EXCERPT PROVIDED.
-.-.-
I'm sorry, I don't have any experience at all with the Mahindra. When I was looking at tractors I looked at John Deere (too expensive and used proprietary parts) Kubota (too expensive) New Holland (a LS but more expensive) Massey Ferguson (I just didn't like it). The LS has a good warranty and has been a great piece of equipment for me. I have been really happy with it.


----------



## Groo

Deere and Kubota can charge a (mild) premium for a reason. A reputation for quality, a record of a long term parts availability and good resale are certainly worth something when buying a tractor. I guess how much you value them will help decide what Choice you get.

I also believe Deere's bucket attachment system is better for small tractors than the more universal bobcat skidsteer derived system, and you can get adapters. Quicktach is better suited to stronger machines and it was really designed for hydraulic latching.

I'm not trying to argue against your decision, just pointing out reasons why others may not see the negatives you are seeing.

Ps. Doesn't LS make some tractors for Mahindra?


----------



## pogobill

From what you have said you would like to use the tractor for, you could surely go for the XG.
I hook up most of my implements to my old 8N and it doesn't have extendable three point arms or rear remotes. I just make sure I remove the implement in a way to ensure an easy hook up next time. As far as rear remotes.... my bigger tractor has them and I only use mine on my snow blower to operate the discharge chute direction. These blowers can be had with a manual crank to operate the chute.
Other than that, I use my hydrostatic drive tractor for pretty much everything I do around my place. Chores similar to yours, and it does them well. It's not an LS but similar idea.

If you do keep the Ford 3000, it would be handy for skidding logs and some of the rough work.


----------



## steveorcoast

I am new to this forum,any for that matter, and I am looking at buying a new LS MT225HE with backhoe for $22,000.00. Is this a good machine? Is this a fair price?


----------



## marc_hanna

That sounds like a pretty good price for a new machine. Is it a good machine? Well, the brand is just fine, but “good” is a subjective term. What do you intend to do with it?

A 24hp is a fairly light-duty machine. You’re not going to be lifting hay bales with it or plowing 50 acres. You’re bucket will probably lift between 750 and 1,000 lbs and the backhoe will have a narrow bucket and a dig depth of about 6.5 feet.


----------



## Groo

I predict you will find that 76" backhoe much less useful than you are thinking you will.
I grew up with a Kubota L2550dt and an Ameriquip 80a (80")backhoe.
I think both the machine and backhoe are slightly larger, and that backhoe was at the very edge of usefulness. I found myself not even switching seats to use the backhoe. I had to reposition too much to do it the "right" way. I would just kneel on the tractor seat backwards to operate the hoe or have a second person operating it.
the backhoe ended up being most useful as a counterweight you could swing to a side to counteract an uneven buck load and also great for pulling a stuck machine out. for backhoe work, like cutting a road into the side of a hill or digging, it worked, but as i said, you have to reposition constantly.

as for LS, the more I read, the less I like what I see, but I have zero first hand experience.

ps. the reason it is a 24.6 hp machine, and not a 26.4 hp machine is that emissions requirements are looser for engines under 25 hp, so a 24.6 hp machine will be dirtier than a 31 hp machine. Great for less crap to go wrong, not so great if you are a "greenie".
-.-.-
MATERIAL.
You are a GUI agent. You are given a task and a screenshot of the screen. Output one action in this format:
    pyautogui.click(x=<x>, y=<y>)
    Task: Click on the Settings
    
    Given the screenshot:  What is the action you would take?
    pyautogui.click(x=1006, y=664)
-.-.-
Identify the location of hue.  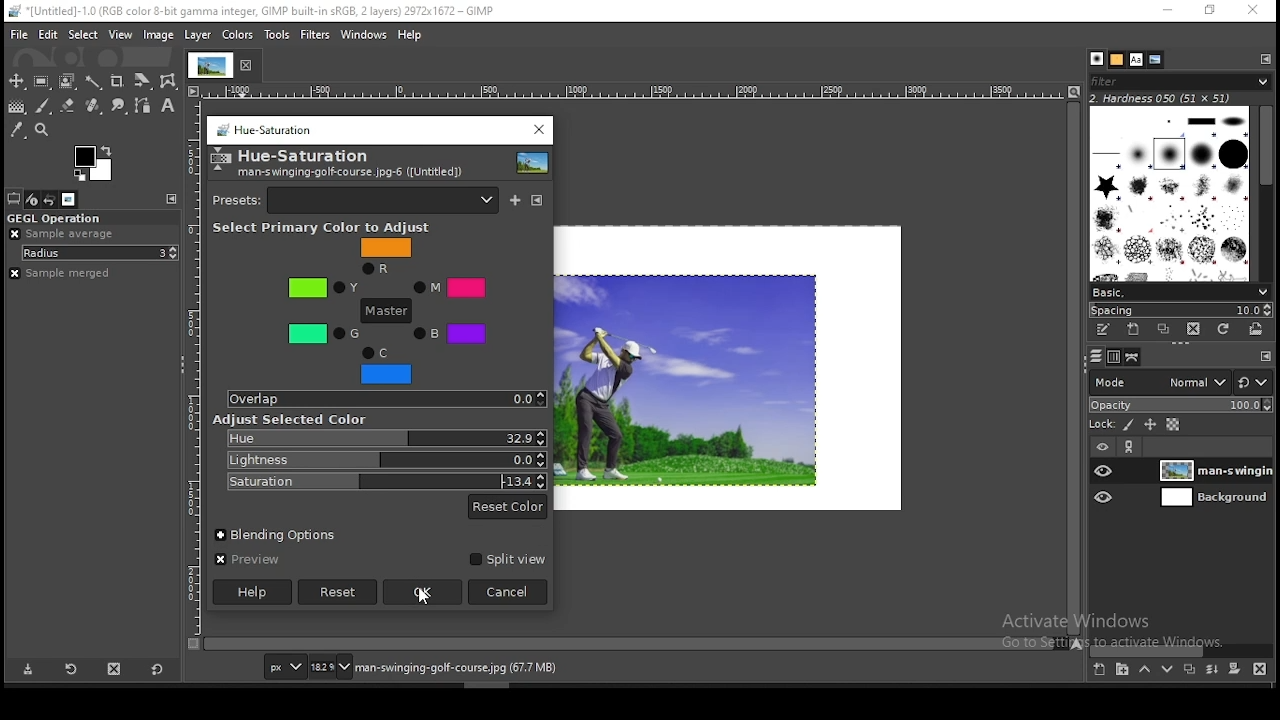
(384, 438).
-.-.-
REQUIRED WORK.
#1 Decide whether each statement below agrees with the tractor forum thread above. Answer yes or no for each, quoting the deciding words of the thread. (a) The first poster passed over John Deere in part because it used proprietary parts. (b) pogobill's old 8N is equipped with rear remotes. (c) marc_hanna estimates the backhoe's dig depth at about 6.5 feet.
#2 Write a continuation of the tractor forum thread, beginning after its final post.

REPLIES.
#1
(a) Yes: "John Deere (too expensive and used proprietary parts)"
(b) No: "it doesn't have extendable three point arms or rear remotes"
(c) Yes: "a dig depth of about 6.5 feet"

#2
----------



## steveorcoast

Thank you for the reply. I suppose I should have written does anyone know if this machine has had problems and should be avoided. That ship has sailed as I bought one today. It will be delivered Wednesday. I only have an acre and a half. I will use this machine for mowing, landscaping and handling small logs. I receive 9 - 10 cords of wood delivered by dump truck in 14' logs every 12 - 18 months or so. I intend to install a thumb on the backhoe to pull logs off the deck and hold for cutting. No more peavey for me, ha. I chose the larger of the 25ish HP tractors for the increased hydro capacity, 12.5 GPM, larger backhoe and stronger FEL. The FEL is rated at an impressive 1609 pounds. Several years ago I owned a Kubota M-120, 120HP tractor. I loved that tractor and I am a fan but could not justify the expense of a comparable machine in orange paint for this purpose. I was honestly apprehensive about the LS brand. That's why I joined this forum and made the inqury. My daughter (heavy equipment operator) and her husband bought a LS XJ2025H and they are thrilled with it. So I went a head and bought the LS MT225HE.


----------



## pogobill

Sounds like you have a game plan and the unit to do the work. Since you are a previous tractor owner/operator, you are well aware of the importance of servicing and keeping your machine clean so as not to cause wear or contamination to any of the oils. 
Make sure you get the operators manual and read it to understand the operation and limitations of the unit. You'll enjoy getting to know your new tractor.


----------



## steveorcoast

I received my LS MT225HE yesterday morning. My initial impression is possitive exceptive for a couple of minor issues. Minor yes but complacency on the part of the dealer.

I did not receive a manual for the backhoe, not cool.
There is a large plate with several holes drilled in it. The driver said it has something to do with the backhoe. He didn't know what as he just delivers.
A couple of hydraulic lines are zip tied out of the way in places, thats just cheap.
One of two keys was bent.
I don't think the back hoe will be quite as easy to remove as the xj2025 as the pins are located in the rear and the hitch pins are beneath the frame under the three point. Still straight forward.
The manual is poorly written, definatley translated from Korean. When are companies going to figure out the U.S. is not metric and give us measurements in S.A.E. I don't want torgue setting in metric. If your going to sell it here write the book for here.
I tried to order filters and paint from the dealer. They had nothing in stock. A huge disappointment as I was lead to believe they were well stocked. So I am on the hunt for a new dealer to order from on-line.
The dealer I bought this tractor from is the closest at two hours away so I'll just Pay for shipping instead of fuel.

The positives are many. The increased hydraulic flow gives the FEL and the backhow a lot of power for a 25ish hp engine. The operator platform is comfortable. The backhoe operators stations is also comfortable, considering the size of the tractor. Don't get me wrong, I wouldn't want to pull a shift sitting in this, but its really pretty good. The controls are very simple, HST. It steers easy and turns tight. Good clearance for a small machine to access grease fittings. Maintenance will be a breeze, all filters and battery are easy to get to.
It’ll be a while till I actually put this machine to work. I have a 60” JD brush hog to weld up. I have some welding and painting to do before we’re up and running. I have chain hooks to weld. Lifting eyes for the FEL and backhoe bucket. A brush guard for the front and I am toying with adding a brush guard on top of the FEL. I know sounds cheesy, but I saw a picture of a small tractor with one on Pinterest and it looked awesome so why not.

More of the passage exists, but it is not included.